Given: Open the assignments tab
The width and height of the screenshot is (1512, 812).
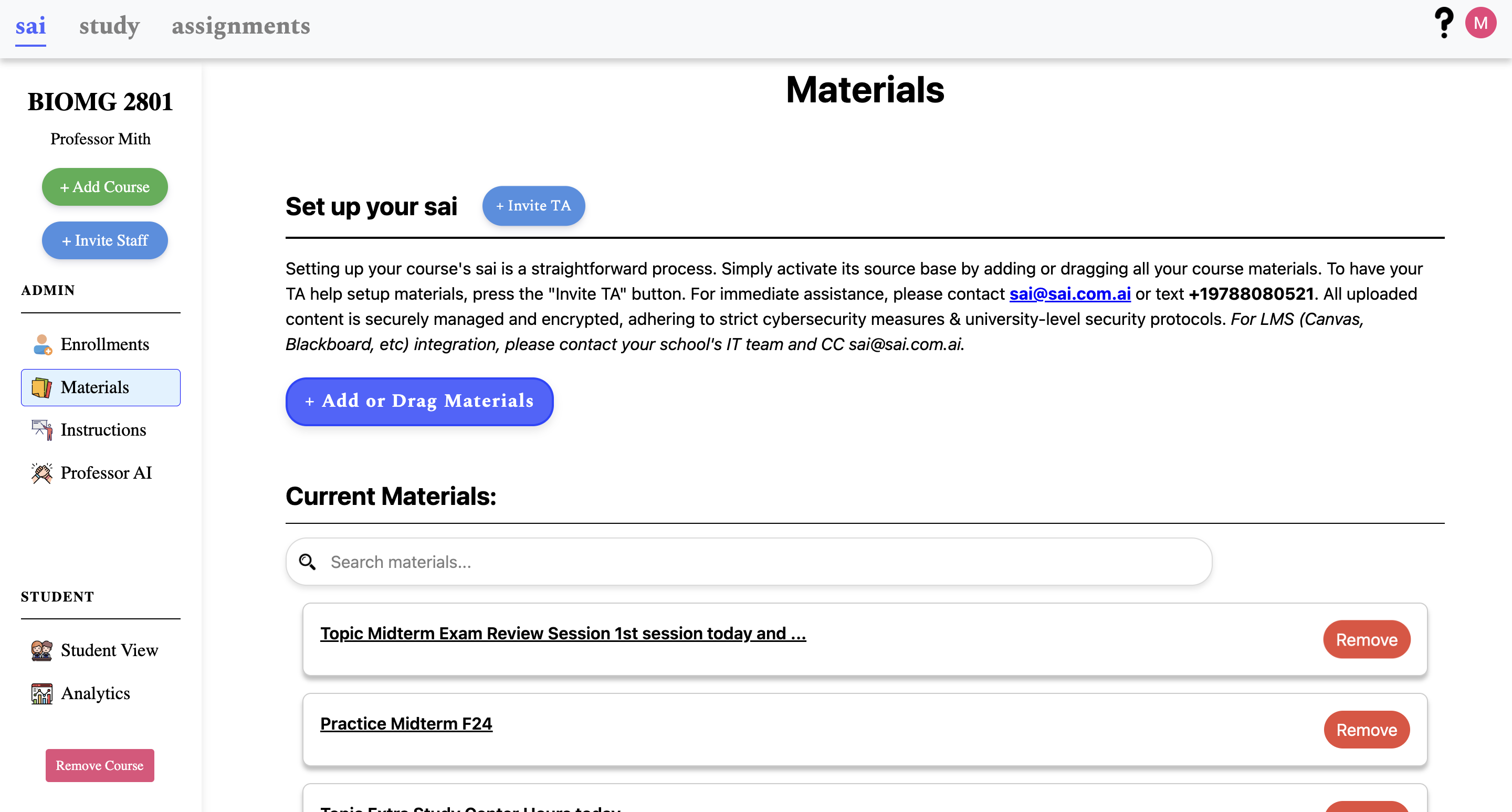Looking at the screenshot, I should coord(240,26).
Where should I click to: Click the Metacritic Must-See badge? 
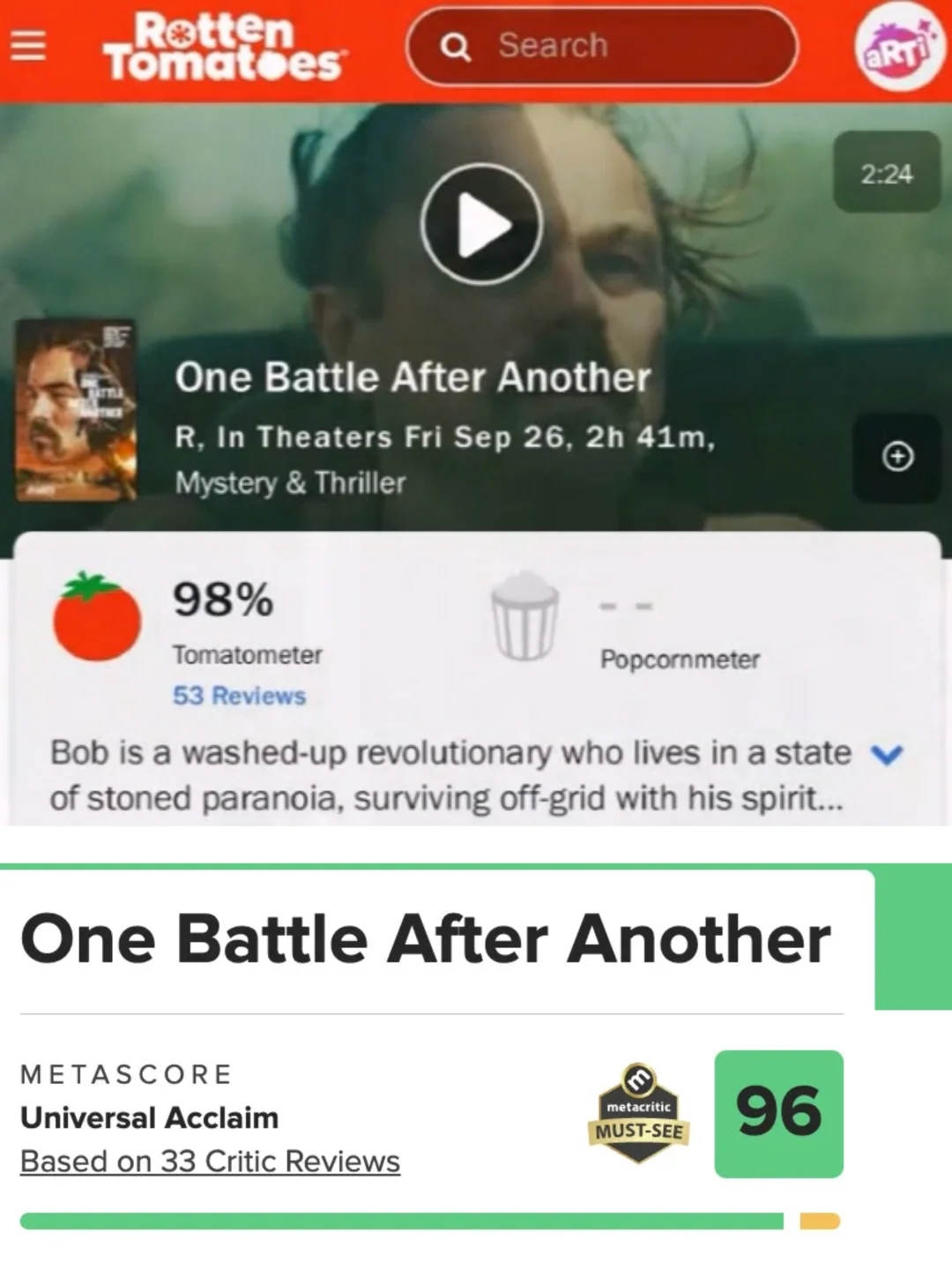(639, 1114)
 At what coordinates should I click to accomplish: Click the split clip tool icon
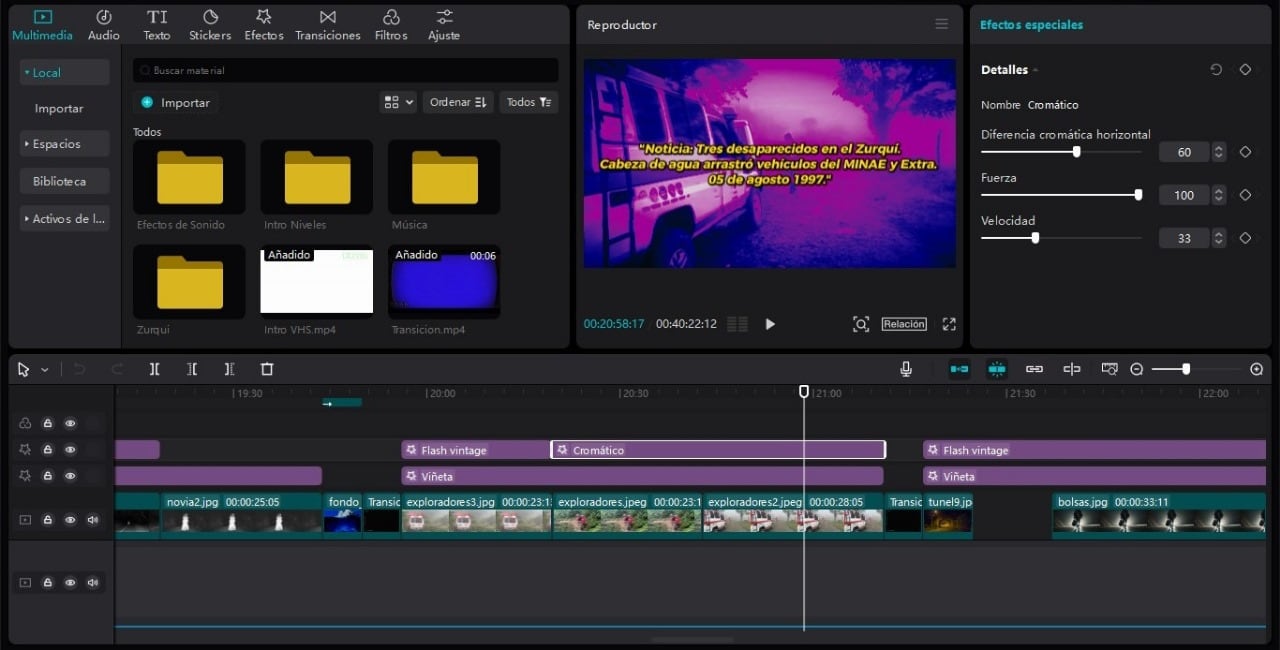154,369
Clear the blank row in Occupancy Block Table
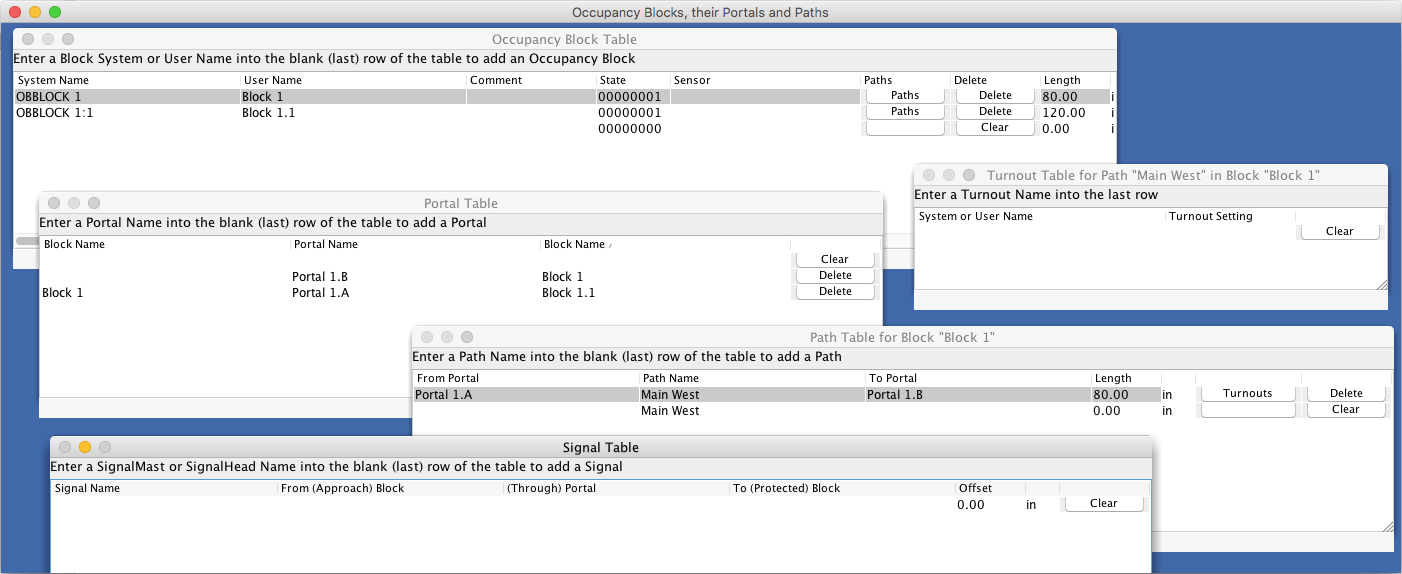The height and width of the screenshot is (574, 1402). click(994, 128)
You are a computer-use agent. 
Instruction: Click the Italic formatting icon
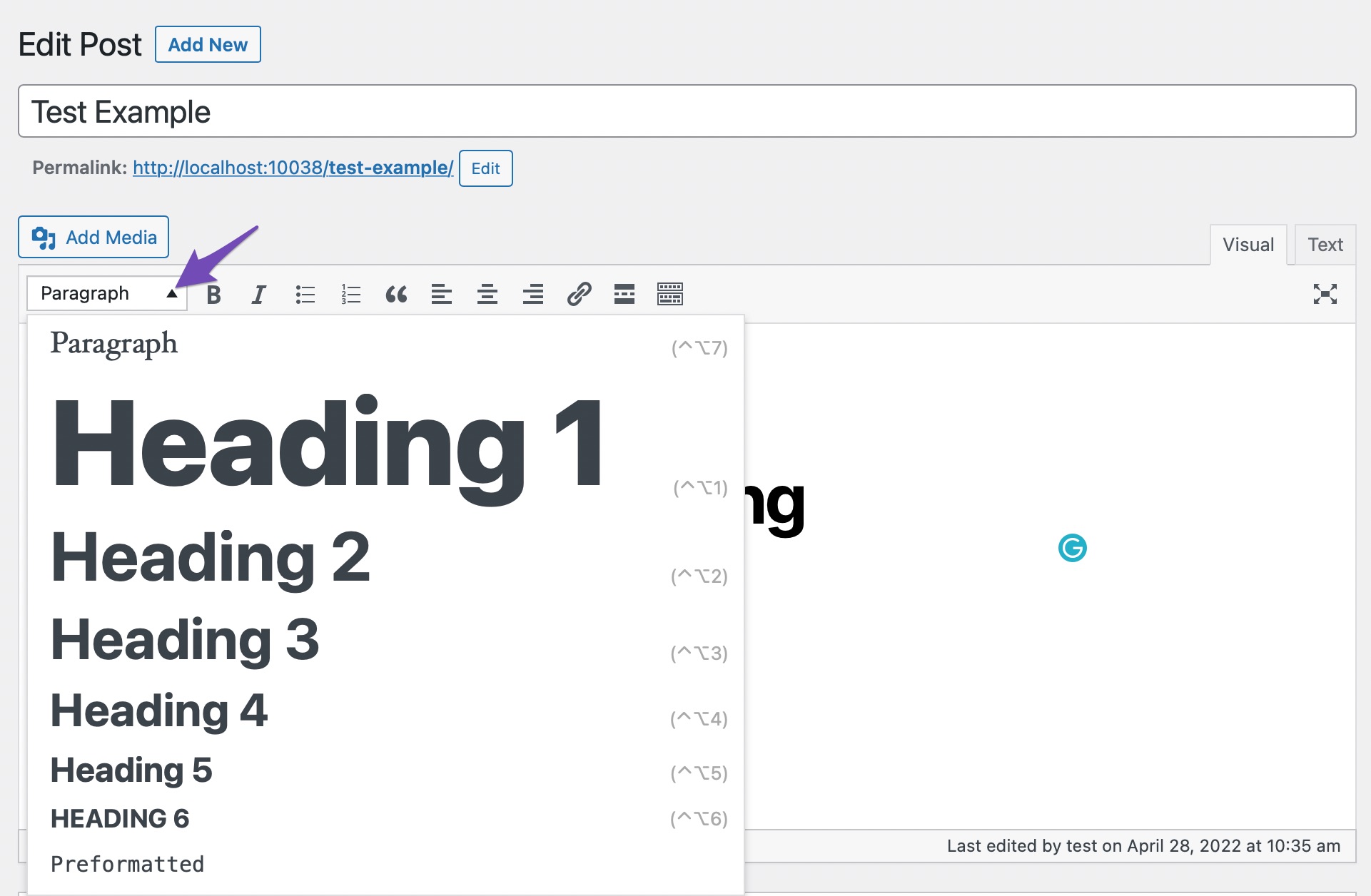coord(258,293)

+++

(Work to do):
Locate every line in the records that contains the string "icon" and copy each one. The match is case-sensitive.

(Written solution):
 At what coordinates should I click to accomplish: Click the split clip tool icon
Instruction: Click the Italic formatting icon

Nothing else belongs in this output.